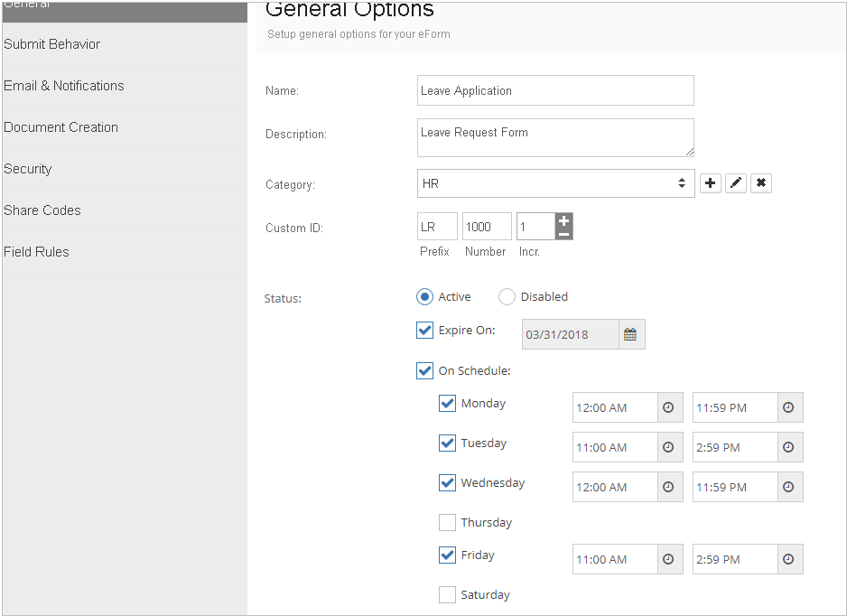Select the Disabled status option

[507, 296]
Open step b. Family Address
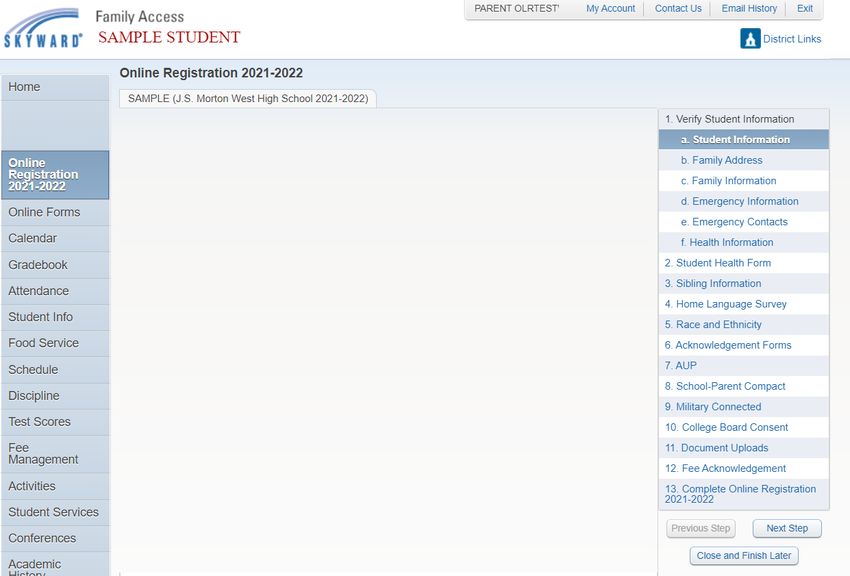This screenshot has height=576, width=850. coord(721,160)
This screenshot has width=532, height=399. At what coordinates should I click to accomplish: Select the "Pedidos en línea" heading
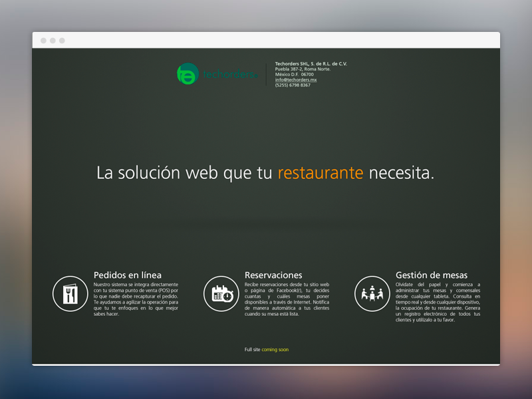(128, 275)
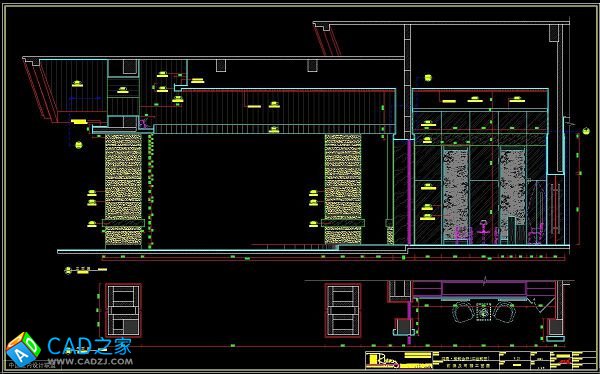The width and height of the screenshot is (600, 374).
Task: Select the left stone-textured column
Action: 123,189

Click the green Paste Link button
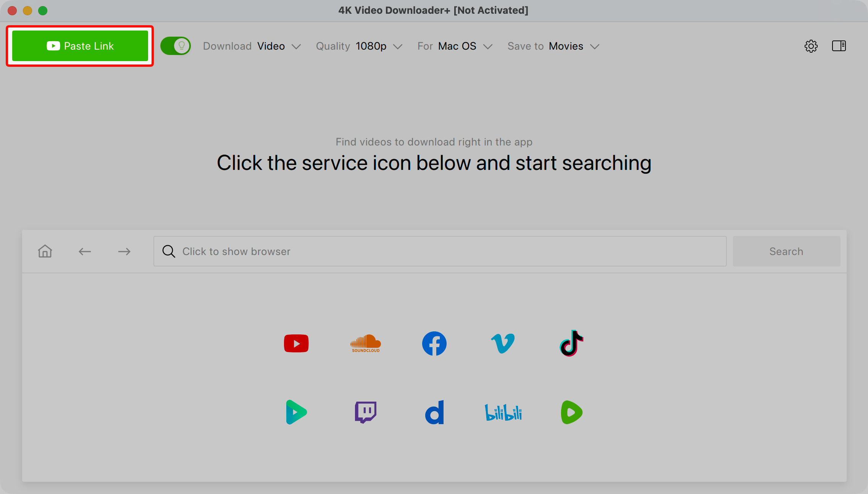[80, 46]
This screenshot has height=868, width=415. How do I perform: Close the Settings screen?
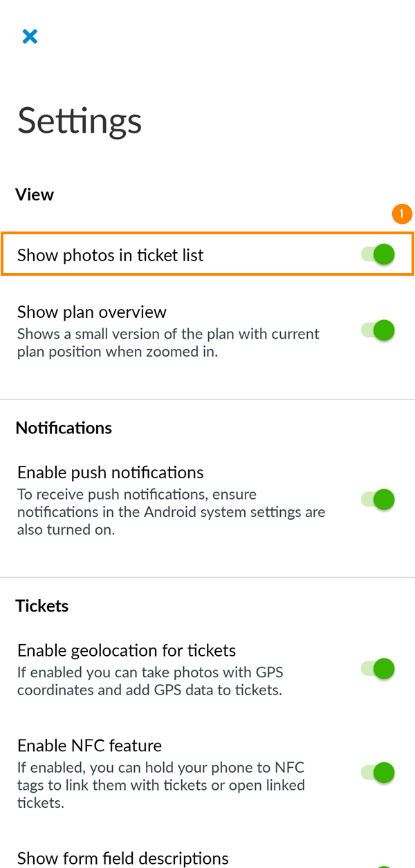point(30,36)
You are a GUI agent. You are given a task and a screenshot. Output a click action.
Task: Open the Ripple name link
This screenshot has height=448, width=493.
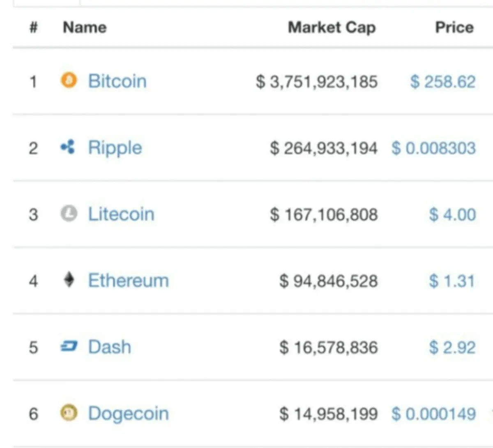click(x=115, y=148)
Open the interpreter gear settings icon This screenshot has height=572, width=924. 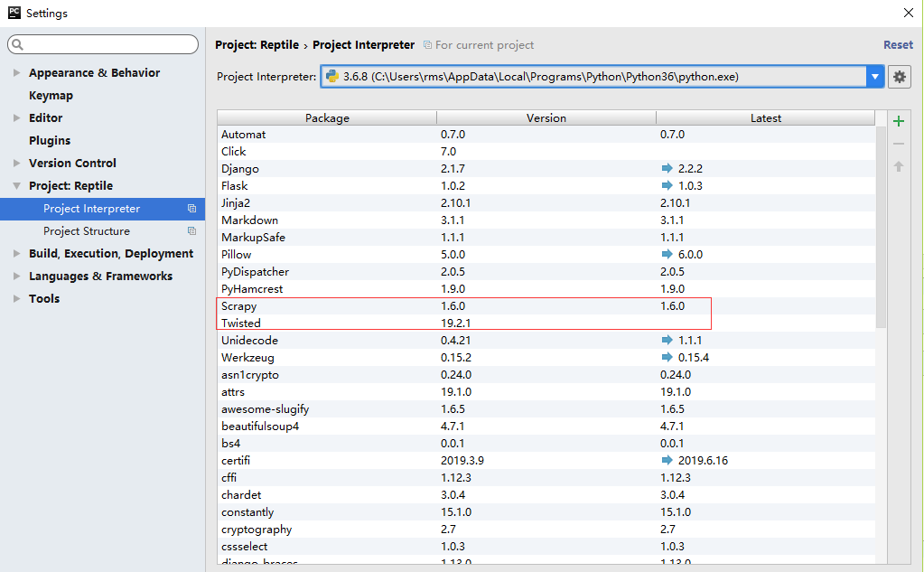click(x=899, y=77)
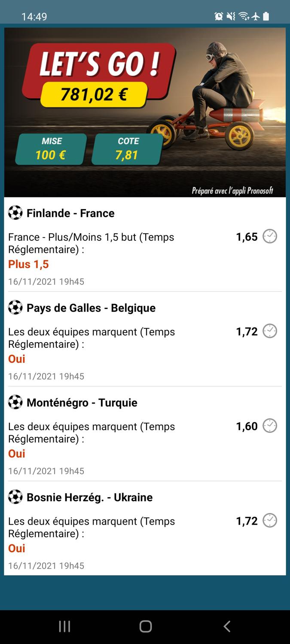Click the clock icon on Pays de Galles row
Screen dimensions: 290x644
270,331
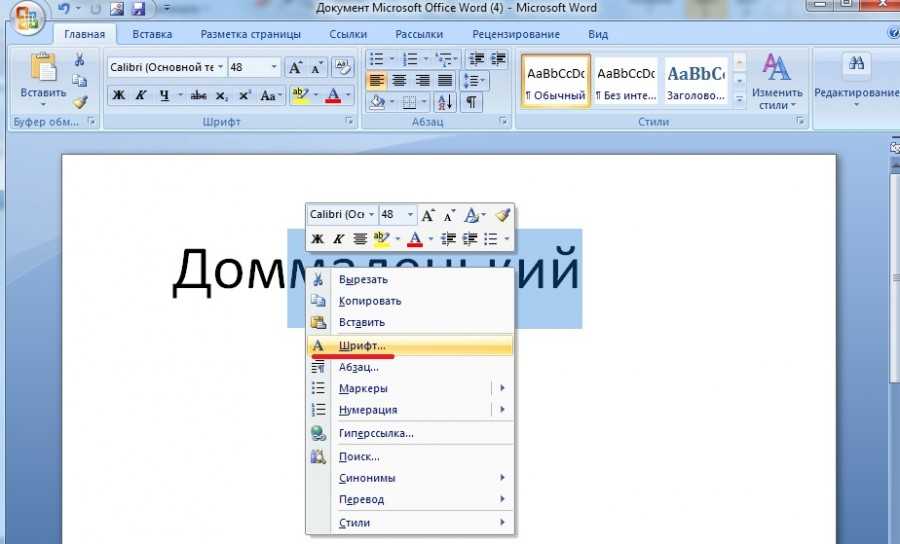900x544 pixels.
Task: Open font size dropdown in mini toolbar
Action: click(412, 215)
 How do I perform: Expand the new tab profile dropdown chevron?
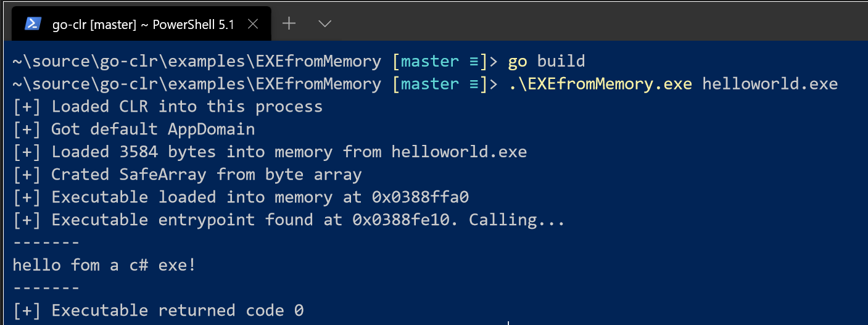click(x=324, y=24)
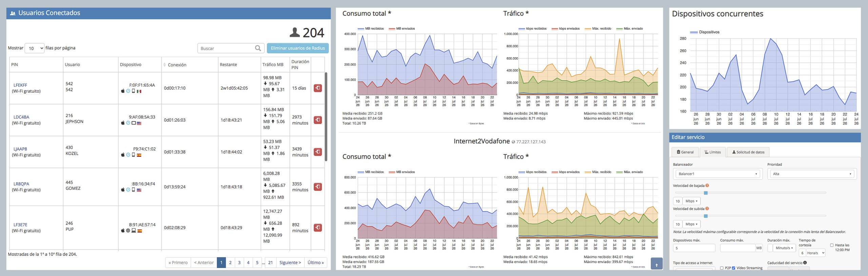
Task: Click Eliminar usuarios de Radius button
Action: (x=298, y=48)
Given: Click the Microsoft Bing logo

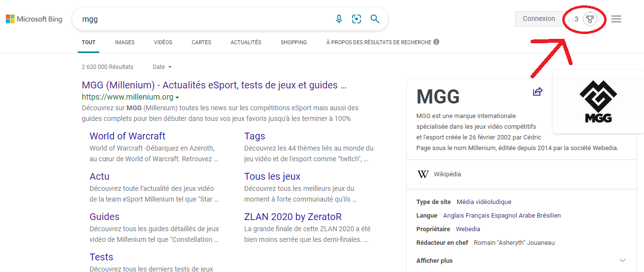Looking at the screenshot, I should 34,19.
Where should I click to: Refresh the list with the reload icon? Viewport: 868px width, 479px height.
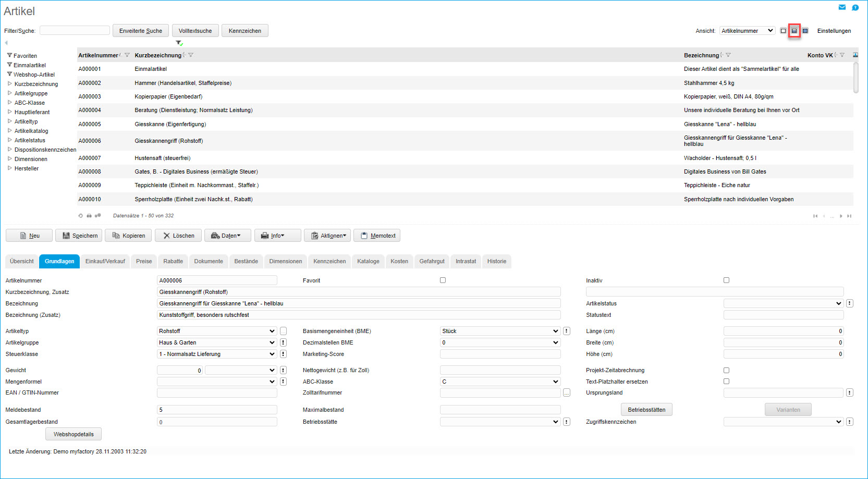pos(80,216)
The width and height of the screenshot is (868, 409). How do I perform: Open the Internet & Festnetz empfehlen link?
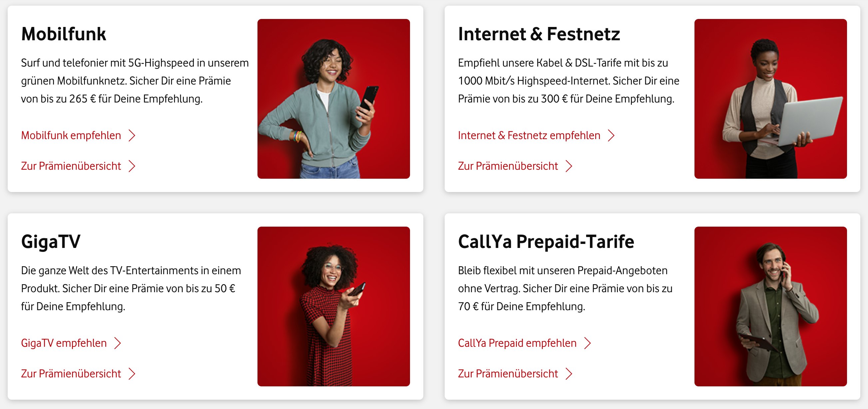529,135
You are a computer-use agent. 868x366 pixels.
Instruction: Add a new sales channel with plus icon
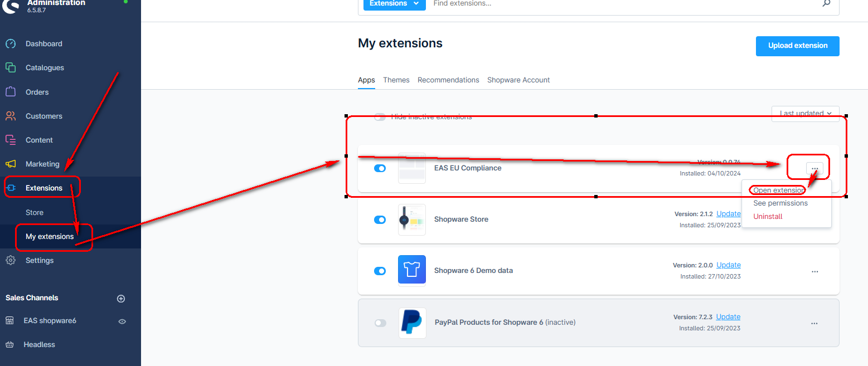tap(121, 299)

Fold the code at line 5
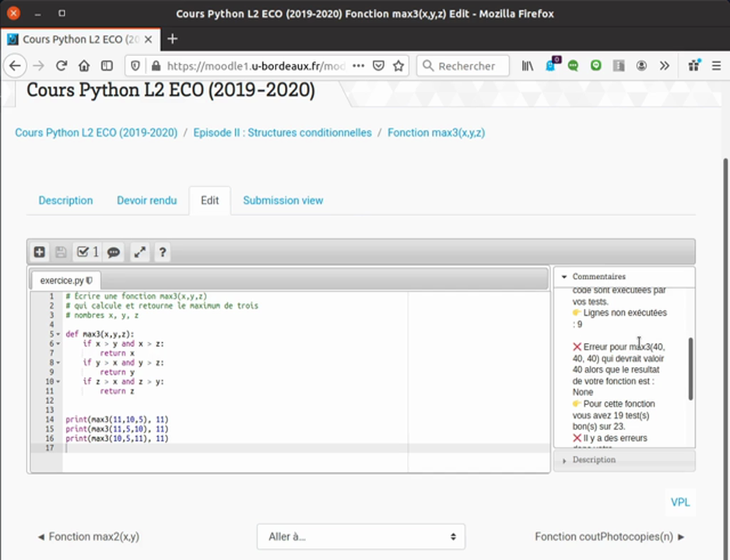[58, 334]
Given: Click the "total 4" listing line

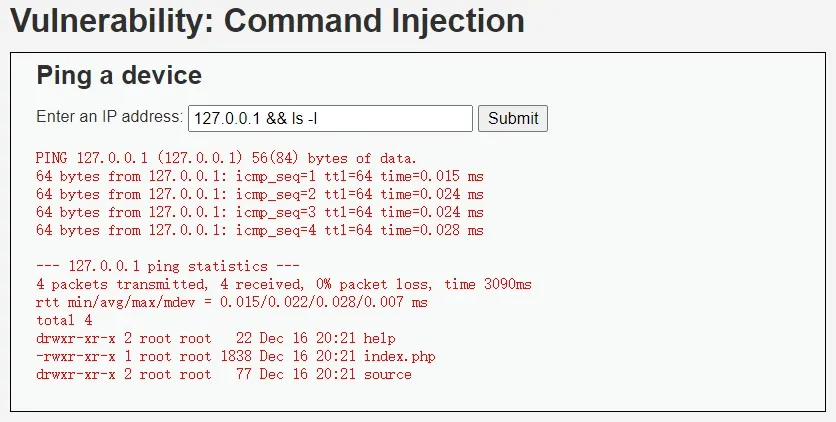Looking at the screenshot, I should pyautogui.click(x=64, y=320).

▶ _Exercise prompt_:
Bring together all lines in the records where the word "agent" is found.

▶ _Answer space_:
You are a GUI agent. You are given a task and a screenshot. Output a click action.
You are a computer-use agent. 868x366 pixels.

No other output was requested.